DATASET EXCERPTS:
=-=-=-=-=

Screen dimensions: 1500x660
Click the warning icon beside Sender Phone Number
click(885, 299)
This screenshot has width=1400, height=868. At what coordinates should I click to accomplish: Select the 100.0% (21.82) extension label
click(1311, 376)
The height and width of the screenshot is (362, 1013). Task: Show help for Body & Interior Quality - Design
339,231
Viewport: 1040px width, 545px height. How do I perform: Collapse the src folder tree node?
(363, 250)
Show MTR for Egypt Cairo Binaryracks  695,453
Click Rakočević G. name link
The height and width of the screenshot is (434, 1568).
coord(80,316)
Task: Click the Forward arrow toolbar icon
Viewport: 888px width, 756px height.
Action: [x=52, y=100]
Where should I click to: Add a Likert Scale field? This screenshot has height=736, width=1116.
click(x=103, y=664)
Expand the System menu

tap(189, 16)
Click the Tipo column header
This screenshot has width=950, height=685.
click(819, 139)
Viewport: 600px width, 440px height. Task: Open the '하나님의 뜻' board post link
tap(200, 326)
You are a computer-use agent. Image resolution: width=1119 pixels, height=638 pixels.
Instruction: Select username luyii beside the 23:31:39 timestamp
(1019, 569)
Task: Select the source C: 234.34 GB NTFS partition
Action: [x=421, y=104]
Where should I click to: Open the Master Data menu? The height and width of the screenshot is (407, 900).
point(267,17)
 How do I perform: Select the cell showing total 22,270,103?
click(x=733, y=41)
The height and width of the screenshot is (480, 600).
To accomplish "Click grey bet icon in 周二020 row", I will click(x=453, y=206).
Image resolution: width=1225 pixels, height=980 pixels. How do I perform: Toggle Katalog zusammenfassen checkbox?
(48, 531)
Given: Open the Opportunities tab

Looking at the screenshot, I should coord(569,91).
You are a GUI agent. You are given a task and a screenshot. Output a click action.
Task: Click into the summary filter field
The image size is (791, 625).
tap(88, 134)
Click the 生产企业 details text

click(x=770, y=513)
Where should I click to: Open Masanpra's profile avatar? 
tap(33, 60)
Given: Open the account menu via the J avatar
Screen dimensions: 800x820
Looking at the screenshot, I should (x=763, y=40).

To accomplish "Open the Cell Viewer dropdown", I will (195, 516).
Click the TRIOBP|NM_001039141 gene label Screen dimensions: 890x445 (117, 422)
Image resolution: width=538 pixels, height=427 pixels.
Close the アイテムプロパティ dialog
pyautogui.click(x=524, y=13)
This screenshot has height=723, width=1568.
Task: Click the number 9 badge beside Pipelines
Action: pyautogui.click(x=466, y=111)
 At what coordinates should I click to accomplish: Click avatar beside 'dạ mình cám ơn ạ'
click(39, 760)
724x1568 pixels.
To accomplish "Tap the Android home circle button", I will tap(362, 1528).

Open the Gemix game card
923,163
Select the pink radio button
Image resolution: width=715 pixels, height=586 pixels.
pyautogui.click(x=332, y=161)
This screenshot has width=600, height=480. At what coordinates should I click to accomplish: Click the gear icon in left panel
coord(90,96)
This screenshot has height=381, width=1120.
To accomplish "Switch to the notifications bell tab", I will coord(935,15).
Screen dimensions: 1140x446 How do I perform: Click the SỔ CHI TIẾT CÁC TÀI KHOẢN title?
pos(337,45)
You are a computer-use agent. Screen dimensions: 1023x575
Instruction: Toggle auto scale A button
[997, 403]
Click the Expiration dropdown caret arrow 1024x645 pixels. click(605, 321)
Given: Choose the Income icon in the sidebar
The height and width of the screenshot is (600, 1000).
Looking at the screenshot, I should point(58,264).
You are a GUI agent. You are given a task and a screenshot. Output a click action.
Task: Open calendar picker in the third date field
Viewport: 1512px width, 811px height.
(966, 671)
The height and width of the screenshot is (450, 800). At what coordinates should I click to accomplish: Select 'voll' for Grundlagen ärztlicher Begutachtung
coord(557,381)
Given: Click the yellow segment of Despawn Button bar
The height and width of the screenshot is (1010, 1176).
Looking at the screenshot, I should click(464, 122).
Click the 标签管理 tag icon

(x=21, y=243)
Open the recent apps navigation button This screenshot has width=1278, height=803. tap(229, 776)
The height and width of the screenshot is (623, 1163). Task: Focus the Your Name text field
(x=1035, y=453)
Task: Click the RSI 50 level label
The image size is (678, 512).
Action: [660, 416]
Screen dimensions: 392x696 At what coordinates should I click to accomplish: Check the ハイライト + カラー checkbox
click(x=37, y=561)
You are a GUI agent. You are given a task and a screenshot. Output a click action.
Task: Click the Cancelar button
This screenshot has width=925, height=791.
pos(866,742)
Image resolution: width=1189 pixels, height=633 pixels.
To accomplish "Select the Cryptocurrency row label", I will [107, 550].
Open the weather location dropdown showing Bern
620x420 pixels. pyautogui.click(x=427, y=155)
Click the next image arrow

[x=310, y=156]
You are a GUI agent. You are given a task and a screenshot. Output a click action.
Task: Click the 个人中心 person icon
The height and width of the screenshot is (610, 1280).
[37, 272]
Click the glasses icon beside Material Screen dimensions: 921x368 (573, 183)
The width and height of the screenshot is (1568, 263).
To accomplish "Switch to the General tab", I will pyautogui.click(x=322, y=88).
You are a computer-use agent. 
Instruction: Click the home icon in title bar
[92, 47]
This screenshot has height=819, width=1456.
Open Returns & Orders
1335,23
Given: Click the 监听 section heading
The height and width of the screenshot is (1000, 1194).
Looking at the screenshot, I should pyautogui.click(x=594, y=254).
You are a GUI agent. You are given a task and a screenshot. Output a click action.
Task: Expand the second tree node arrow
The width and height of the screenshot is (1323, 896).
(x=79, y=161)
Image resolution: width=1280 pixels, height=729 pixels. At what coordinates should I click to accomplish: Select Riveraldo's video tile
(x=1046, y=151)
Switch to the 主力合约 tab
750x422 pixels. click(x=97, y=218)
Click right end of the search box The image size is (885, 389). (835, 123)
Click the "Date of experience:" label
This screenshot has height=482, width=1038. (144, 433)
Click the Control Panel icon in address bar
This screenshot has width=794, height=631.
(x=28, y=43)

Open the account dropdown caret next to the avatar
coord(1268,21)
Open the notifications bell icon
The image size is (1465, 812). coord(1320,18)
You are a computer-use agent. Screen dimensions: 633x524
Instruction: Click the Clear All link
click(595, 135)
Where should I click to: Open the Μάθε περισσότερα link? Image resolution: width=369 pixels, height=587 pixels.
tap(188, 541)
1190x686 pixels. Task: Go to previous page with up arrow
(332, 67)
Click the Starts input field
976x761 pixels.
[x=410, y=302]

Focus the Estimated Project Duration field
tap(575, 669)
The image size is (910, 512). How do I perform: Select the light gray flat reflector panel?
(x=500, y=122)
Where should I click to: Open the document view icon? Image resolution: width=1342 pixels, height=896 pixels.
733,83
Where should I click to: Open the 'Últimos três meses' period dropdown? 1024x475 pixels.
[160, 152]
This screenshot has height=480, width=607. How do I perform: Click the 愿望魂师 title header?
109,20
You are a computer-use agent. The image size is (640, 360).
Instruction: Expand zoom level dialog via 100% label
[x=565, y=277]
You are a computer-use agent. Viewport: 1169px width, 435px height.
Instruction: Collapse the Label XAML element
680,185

=-=-=-=-=

WORK INSTRUCTIONS: Show all lines in the preceding material that have "computer" in them.

YOUR SOLUTION:
You are a computer-use agent. Image resolution: width=1119 pixels, height=638 pixels.
You are a computer-use agent. Screen dimensions: 1023x575
You are a computer-use agent. 
You are a computer-use agent. Screen dimensions: 633x524
You are a computer-use agent. The image size is (640, 360).
You are a computer-use agent. Viewport: 1169px width, 435px height.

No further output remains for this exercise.